--- start STORED DATA ---

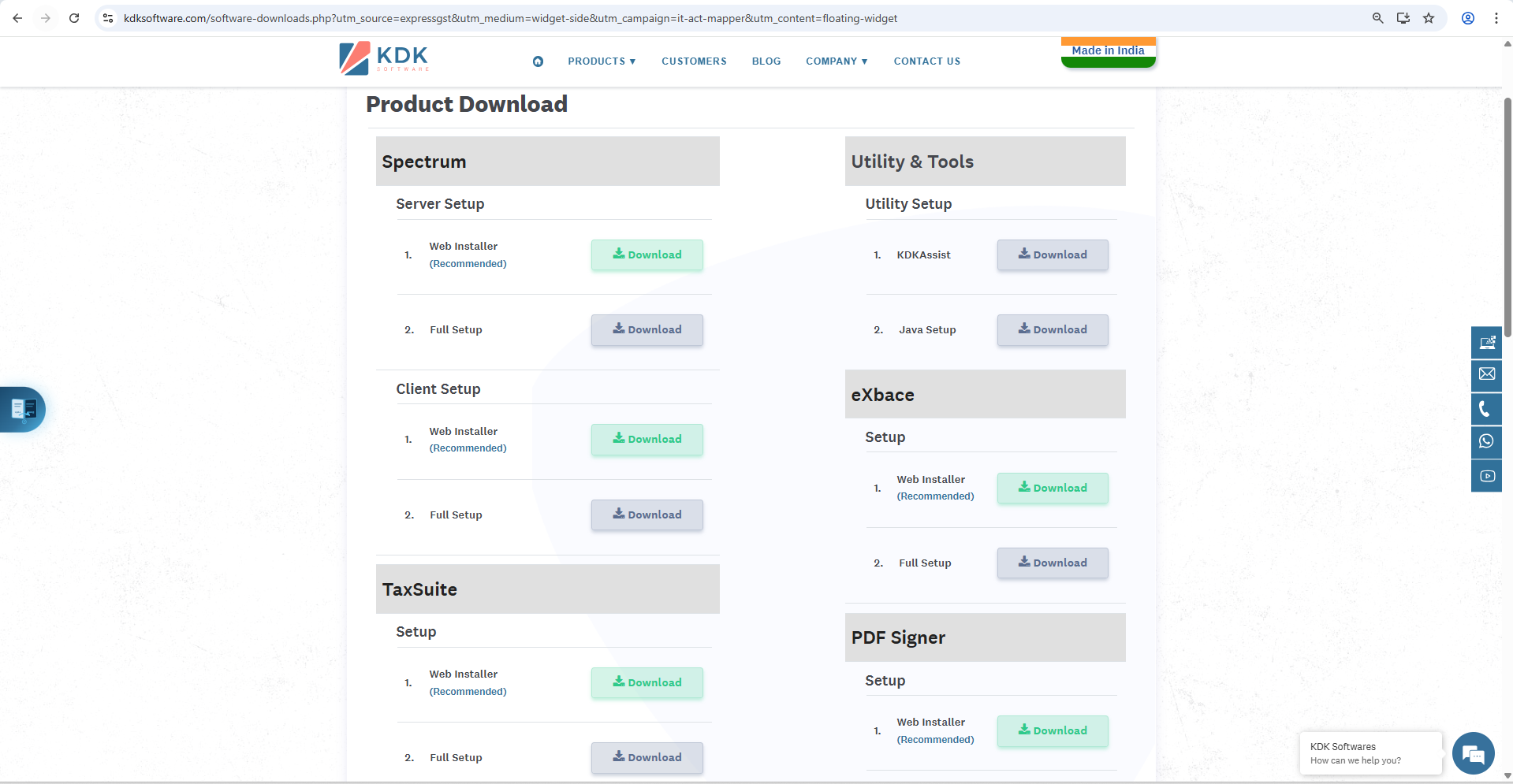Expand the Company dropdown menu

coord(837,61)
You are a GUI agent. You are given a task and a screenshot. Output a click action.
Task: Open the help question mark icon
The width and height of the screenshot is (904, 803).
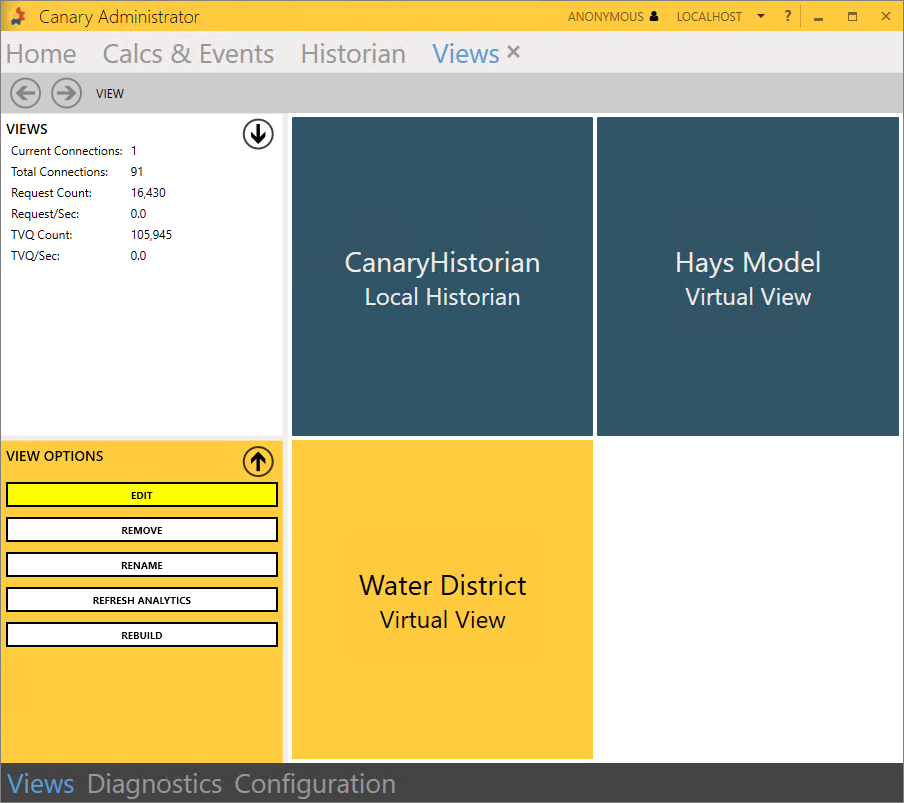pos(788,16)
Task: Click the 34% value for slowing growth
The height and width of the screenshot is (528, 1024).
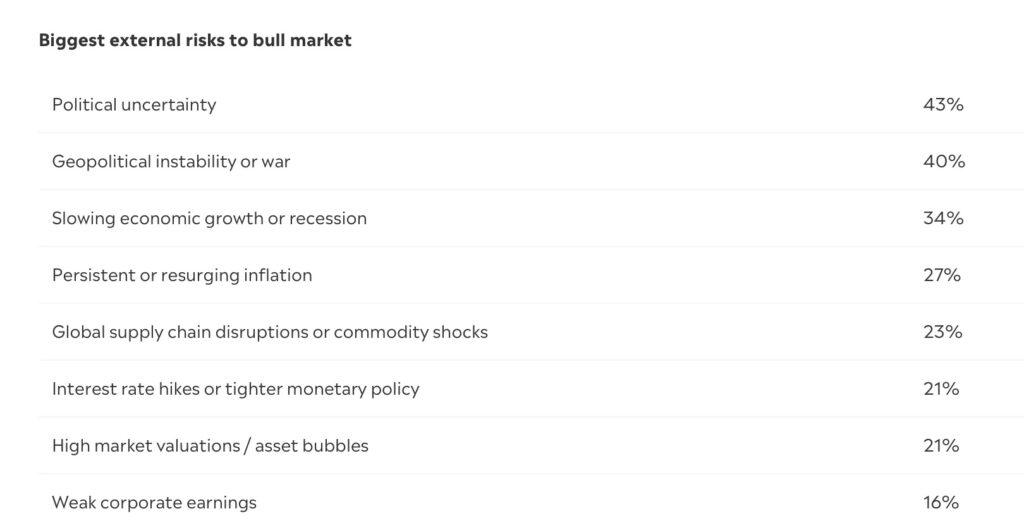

--- end STORED DATA ---

STATED PROBLEM -> Reproduce the listing above with every instance of "screenshot" switched to "page", leaving everything else unchanged. Omit the pictures from your answer.

COMPLETE RESPONSE ->
Expand the Company dropdown menu

coord(837,61)
You are a GUI agent. You are given a task and a page. Output a click action.
Task: Open the help question mark icon
The width and height of the page is (904, 803).
pos(788,16)
Task: Click the 34% value for slowing growth
The height and width of the page is (528, 1024).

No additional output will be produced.